Hi Bill, On 03.07.2019 21:59, Bill Jouris wrote:
Dear colleagues,
When we were developing our repertoire, our go-to reference for what glyphs are used in any given language was Omniglot.
At the ICANN meeting in Marrakech last week, I was talking to a group of people about diacritics and such. And I mentioned in passing that (as shown in Omniglot https://www.omniglot.com/writing/spanish.htm ) the only diacritic used in Spanish is the tilde over an N. A couple of native speakers of Spanish immediately corrected me, saying that the acute and diaeresis are also used. (A quick search with Google confirms this.)
The good news is, all of those glyphs are already in our repertoire. So no immediate problem there.

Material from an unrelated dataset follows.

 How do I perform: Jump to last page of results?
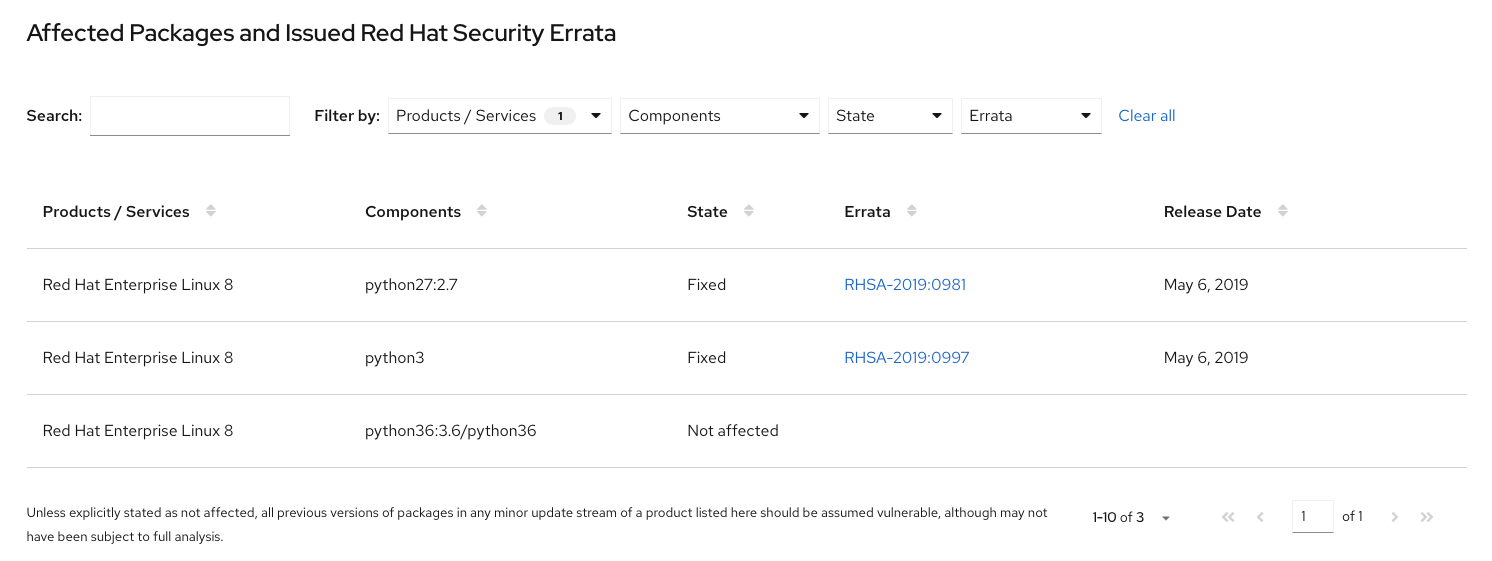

The bad news, it seems to me, is this: in how many /other/ languages does Omniglot fail to capture all of the diacritics or diacritic/letter combinations actually used? And how many of those result in glyphs which are not in our repertoire currently? (Which might resolve the mystery of why Unicode has so many pre-composed combinations which we didn't find.)
I realize that answering that question necessarily involves going back through the repertoire research process again. Presumably using other sources. But I wonder if we can, in good conscience, fail to do so.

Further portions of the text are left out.